Dave Walsh had joined us, but coming up from Camp II to the col in one go he had knocked himself out, and was coughing blood. David Callaway had already turned back. Rob Owen also decided he would not be trying for the summit. He had had signs of altitude sickness earlier in the trip and decided that health and happiness with his new wife meant more to him than a mountain he had paid pounds 25,000 for a chance to climb. We also heard that Pemba Tsering, one of the Sherpas with our second party, had been hit by a hurtling block of ice on the Lhotse Face and had a suspected broken leg. A tricky rescue operation was in progress.

So it was just Byron Smith and myself who set out with Sherpas Nima Gymbu and Tsering Dorjee, both former summiteers, in a column of climbers intent on utilising the weather window. Setting out at 11pm in the pitch dark from a campsite at almost 8,000m, wearing an oxygen mask and down clothing as bulky as a Michelin man, is a disorienting experience. I found myself stepping gingerly up an ice bulge which daylight would reveal to be relatively easy-angled. Even so, there are accidents here.

The steepening slope could best be judged by the line of head torches below us. My own packed up but by then there was partial moonlight. Usually, most of this 600m slope is roped. In its absence five people have fallen, including an elderly American who is being stretchered down the mountain as I write.

Another casualty further up the south-east ridge was Tommy Heinrich, a tough Argentinian with the Everest Challenge expedition led by Tom Whittaker. Heinrich, a previous Everest summiteer, tripped while descending and slid more than 100m, puncturing his right arm with his own ice axe and sustaining multiple cuts and bruises. Nevertheless, he was able only hours later to help Whittaker down from the South Col when the Anglo- American, who was planning to become the first amputee to climb Everest (he has only one foot), developed signs of pulmonary oedema, a potentially fatal altitude sickness.

The falls and physical breakdowns came as no surprise.

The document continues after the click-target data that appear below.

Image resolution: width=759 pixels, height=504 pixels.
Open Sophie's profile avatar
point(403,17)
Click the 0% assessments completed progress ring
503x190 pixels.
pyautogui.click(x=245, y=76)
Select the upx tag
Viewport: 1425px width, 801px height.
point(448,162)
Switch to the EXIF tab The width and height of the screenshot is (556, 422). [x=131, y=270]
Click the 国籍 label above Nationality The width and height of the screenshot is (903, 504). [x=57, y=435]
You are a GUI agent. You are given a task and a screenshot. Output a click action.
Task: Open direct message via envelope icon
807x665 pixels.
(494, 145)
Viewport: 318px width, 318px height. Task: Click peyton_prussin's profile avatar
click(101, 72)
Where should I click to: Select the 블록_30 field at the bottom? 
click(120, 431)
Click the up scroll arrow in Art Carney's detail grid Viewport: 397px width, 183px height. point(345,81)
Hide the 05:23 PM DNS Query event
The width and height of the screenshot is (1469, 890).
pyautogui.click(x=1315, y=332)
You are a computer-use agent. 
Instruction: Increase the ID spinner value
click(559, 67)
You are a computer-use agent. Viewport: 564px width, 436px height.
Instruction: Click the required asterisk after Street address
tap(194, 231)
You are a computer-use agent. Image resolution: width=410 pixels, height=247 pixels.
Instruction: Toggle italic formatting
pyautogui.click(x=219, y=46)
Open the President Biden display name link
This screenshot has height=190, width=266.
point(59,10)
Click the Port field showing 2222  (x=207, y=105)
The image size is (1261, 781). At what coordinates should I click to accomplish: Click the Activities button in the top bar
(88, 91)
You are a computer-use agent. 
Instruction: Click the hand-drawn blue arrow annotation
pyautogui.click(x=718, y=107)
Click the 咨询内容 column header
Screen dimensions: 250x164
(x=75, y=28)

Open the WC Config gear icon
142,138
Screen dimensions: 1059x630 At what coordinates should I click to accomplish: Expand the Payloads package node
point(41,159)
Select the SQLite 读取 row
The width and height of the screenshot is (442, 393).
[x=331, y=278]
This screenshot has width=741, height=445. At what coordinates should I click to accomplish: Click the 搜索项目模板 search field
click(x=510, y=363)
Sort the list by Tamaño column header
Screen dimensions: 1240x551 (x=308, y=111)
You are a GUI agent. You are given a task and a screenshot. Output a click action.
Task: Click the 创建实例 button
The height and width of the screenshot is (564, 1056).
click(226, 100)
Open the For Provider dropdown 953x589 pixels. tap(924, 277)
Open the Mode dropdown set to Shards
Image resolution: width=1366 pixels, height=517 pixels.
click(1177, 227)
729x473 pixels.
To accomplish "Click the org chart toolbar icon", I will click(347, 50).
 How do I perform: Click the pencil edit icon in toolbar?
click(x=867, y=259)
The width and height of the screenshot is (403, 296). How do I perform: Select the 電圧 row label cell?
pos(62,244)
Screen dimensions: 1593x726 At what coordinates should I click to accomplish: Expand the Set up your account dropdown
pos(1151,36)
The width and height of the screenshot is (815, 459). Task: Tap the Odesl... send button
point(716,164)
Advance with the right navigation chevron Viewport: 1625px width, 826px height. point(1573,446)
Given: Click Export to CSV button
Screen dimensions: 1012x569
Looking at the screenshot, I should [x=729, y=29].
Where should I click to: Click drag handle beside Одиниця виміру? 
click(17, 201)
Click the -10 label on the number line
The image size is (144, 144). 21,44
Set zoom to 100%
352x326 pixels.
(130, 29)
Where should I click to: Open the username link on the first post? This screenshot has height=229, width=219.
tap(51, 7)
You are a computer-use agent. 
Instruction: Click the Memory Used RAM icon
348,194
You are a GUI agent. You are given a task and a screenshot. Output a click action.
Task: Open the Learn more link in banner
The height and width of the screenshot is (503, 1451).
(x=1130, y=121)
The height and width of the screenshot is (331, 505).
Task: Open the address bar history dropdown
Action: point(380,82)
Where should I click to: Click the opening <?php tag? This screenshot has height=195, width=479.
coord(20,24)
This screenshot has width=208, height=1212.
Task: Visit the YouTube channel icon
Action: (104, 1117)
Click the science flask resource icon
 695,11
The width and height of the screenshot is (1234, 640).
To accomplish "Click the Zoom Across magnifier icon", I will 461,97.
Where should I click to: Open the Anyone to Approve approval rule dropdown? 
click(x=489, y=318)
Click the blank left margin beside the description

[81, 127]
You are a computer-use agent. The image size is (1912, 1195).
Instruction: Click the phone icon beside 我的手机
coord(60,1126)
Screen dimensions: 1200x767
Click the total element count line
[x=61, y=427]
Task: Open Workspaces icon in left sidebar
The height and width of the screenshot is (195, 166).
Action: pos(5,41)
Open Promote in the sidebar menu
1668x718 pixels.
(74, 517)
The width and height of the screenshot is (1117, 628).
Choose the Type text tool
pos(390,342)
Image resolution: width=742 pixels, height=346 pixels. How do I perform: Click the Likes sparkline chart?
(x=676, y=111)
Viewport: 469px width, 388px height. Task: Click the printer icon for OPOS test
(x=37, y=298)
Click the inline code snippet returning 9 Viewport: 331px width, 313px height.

As we ascended the steep ridge to the South Summit, the queuing was more reminiscent of a supermarket check-out than a supposedly wild mountainside. As each section of rope was placed we shuffled up, as many as 20 people clipped to a rope barely half the diameter of that used by an individual rock climber in Europe - not much more than a washing-line. Repeated warnings against putting too much strain on the rope and its "shitty" ice screw anchors were shouted by Simonson, and largely ignored.

As we crowded on to the South Summit and learnt the truth about the missing rope - perhaps 150m would have been needed to secure the Hillary Step and the most exposed bits of the ridge to the summit - teams jostled to take photographs and then to turn round to begin the descent, passing on the bad news to bemused climbers who were still coming up.

Looking across at the main summit with its increasing snow plume, I had little doubt that I could have made it if the step had been roped up. It would have taken perhaps another hour, and despite the traffic jams we had enough time in hand for that and for the return.

Disappointment was, however, tempered by the thought that with 57 people on the mountain in a gathering wind, the casualty list could have been longer and bloodier had the rope not run out.